--- begin ---
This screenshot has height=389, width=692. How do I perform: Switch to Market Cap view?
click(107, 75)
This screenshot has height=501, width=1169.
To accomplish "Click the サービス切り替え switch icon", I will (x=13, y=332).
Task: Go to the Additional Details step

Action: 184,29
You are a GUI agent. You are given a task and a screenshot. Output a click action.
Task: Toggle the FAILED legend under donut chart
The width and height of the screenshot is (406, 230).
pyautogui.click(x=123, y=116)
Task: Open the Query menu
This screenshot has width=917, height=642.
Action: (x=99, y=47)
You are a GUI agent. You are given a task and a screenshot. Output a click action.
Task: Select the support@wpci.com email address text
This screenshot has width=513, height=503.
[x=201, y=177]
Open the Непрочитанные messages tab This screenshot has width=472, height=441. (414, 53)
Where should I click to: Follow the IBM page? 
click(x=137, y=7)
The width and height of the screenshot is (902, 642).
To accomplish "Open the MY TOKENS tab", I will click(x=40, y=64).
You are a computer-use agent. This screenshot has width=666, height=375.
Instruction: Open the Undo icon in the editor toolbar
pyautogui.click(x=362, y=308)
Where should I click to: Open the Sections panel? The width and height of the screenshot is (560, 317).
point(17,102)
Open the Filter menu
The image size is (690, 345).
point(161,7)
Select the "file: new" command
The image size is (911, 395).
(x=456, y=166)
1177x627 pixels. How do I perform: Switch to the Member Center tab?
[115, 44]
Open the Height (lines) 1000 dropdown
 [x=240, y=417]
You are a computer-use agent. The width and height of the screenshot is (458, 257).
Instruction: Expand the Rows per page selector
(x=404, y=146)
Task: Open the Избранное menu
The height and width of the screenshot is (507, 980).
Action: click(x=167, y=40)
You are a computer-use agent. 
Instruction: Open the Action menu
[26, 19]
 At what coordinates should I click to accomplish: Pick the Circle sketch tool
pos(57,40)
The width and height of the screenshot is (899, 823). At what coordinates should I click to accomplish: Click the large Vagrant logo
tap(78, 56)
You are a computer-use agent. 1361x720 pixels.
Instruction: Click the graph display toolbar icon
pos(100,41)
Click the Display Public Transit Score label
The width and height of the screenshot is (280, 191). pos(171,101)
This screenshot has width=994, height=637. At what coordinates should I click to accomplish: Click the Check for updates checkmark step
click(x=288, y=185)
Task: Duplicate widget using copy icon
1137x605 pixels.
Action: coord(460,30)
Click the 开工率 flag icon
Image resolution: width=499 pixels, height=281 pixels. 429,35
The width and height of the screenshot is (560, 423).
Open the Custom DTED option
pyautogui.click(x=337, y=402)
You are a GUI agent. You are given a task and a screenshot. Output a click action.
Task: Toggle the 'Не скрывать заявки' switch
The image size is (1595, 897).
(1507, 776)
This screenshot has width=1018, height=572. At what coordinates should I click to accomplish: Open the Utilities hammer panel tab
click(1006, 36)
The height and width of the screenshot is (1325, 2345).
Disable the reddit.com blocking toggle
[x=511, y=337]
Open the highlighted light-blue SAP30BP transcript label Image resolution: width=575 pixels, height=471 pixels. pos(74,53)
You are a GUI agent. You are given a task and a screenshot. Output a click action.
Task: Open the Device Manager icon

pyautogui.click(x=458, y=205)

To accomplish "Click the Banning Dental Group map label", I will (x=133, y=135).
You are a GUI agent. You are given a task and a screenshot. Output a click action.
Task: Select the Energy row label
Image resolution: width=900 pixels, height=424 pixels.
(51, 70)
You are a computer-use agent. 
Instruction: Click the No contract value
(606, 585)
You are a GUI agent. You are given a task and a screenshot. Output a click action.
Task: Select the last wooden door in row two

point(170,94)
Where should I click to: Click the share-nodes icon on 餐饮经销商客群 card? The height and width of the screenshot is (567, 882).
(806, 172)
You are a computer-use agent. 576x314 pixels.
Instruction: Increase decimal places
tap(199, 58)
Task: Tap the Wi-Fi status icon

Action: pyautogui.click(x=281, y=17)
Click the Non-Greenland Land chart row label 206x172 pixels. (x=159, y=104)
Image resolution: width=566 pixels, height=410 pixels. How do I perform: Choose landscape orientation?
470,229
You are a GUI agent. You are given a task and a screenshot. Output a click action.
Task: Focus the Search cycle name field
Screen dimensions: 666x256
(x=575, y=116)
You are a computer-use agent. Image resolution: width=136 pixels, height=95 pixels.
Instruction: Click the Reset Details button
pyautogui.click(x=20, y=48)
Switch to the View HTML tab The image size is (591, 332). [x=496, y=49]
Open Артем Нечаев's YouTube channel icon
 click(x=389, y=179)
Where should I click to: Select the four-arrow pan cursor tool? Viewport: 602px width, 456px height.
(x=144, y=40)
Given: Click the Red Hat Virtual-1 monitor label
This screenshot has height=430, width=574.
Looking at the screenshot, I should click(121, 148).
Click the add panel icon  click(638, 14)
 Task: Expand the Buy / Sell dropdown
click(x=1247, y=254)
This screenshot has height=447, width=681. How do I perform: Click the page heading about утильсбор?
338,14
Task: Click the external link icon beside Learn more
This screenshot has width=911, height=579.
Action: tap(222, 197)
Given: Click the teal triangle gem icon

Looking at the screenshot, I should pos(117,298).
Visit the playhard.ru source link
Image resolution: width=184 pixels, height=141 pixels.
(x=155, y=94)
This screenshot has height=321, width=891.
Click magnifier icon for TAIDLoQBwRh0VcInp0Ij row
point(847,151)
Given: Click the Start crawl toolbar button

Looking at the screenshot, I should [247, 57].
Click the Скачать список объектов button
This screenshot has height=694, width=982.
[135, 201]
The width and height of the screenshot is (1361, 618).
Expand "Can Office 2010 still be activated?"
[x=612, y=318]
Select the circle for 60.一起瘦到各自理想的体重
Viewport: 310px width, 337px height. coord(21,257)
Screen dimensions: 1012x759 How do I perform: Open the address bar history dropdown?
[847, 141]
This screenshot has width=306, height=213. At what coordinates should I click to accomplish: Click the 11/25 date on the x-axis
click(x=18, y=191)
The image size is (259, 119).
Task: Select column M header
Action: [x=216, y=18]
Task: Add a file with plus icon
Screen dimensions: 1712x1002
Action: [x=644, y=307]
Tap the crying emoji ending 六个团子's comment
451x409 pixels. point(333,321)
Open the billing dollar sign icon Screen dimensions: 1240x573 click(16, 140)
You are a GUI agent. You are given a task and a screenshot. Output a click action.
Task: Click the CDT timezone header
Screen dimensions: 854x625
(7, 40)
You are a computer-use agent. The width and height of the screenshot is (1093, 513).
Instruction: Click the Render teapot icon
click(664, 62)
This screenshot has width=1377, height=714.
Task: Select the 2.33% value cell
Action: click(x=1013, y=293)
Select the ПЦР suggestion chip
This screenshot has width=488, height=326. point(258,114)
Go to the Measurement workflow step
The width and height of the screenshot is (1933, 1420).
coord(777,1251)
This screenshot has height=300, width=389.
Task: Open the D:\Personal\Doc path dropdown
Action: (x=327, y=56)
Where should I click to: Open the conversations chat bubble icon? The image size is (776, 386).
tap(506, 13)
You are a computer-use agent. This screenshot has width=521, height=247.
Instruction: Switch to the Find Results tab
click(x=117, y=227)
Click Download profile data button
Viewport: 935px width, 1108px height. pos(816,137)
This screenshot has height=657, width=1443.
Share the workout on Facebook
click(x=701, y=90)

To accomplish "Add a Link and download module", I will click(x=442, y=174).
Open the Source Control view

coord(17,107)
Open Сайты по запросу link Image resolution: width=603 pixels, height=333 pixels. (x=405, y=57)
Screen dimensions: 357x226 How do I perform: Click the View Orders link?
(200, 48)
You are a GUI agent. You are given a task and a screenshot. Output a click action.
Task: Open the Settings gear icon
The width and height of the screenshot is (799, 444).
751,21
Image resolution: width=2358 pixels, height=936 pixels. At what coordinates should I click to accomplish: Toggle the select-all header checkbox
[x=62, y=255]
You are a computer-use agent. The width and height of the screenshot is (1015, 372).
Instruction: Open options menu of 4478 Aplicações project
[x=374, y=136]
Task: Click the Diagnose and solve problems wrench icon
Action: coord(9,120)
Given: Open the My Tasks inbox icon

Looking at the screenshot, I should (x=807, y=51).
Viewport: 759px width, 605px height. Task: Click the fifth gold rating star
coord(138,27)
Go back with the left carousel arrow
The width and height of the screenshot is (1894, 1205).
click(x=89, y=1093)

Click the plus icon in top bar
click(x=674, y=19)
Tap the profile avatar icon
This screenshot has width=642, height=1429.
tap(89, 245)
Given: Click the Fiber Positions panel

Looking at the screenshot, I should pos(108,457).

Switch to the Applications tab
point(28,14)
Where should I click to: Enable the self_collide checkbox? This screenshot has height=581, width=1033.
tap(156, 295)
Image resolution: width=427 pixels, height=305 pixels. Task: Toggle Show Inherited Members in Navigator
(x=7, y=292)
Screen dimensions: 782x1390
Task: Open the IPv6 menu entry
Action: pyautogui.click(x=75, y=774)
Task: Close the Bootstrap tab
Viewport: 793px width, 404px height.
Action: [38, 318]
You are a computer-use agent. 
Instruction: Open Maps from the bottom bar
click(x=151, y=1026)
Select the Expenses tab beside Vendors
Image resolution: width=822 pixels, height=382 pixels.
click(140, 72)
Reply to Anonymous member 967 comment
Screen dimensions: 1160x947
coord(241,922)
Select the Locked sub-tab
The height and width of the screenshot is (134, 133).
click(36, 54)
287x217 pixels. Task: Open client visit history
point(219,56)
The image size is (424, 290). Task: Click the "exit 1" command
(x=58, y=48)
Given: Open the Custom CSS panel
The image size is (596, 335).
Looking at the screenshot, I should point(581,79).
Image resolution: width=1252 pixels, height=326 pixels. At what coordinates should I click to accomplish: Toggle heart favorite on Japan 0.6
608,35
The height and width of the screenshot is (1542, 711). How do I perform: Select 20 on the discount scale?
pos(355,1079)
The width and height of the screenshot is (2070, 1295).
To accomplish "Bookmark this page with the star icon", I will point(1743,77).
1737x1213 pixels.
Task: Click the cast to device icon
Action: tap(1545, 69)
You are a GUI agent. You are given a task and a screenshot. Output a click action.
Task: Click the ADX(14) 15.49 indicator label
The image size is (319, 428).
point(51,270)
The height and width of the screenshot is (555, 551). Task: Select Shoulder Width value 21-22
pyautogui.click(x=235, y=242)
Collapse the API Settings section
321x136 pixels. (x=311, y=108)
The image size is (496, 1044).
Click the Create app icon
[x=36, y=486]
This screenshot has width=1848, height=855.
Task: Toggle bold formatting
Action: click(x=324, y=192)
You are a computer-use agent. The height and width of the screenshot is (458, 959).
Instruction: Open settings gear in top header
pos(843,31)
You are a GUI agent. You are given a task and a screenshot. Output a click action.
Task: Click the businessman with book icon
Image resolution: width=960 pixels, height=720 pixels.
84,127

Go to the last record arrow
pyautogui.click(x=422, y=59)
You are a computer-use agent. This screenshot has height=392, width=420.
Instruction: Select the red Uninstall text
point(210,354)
--- end ---
**AIM**
Copy the records word for word, starting at the first line and stopping after the line that contains "Action: 184,29".

**ANSWER TO THIS TASK**
This screenshot has height=389, width=692. How do I perform: Switch to Market Cap view?
click(107, 75)
This screenshot has height=501, width=1169.
To accomplish "Click the サービス切り替え switch icon", I will (x=13, y=332).
Task: Go to the Additional Details step

Action: 184,29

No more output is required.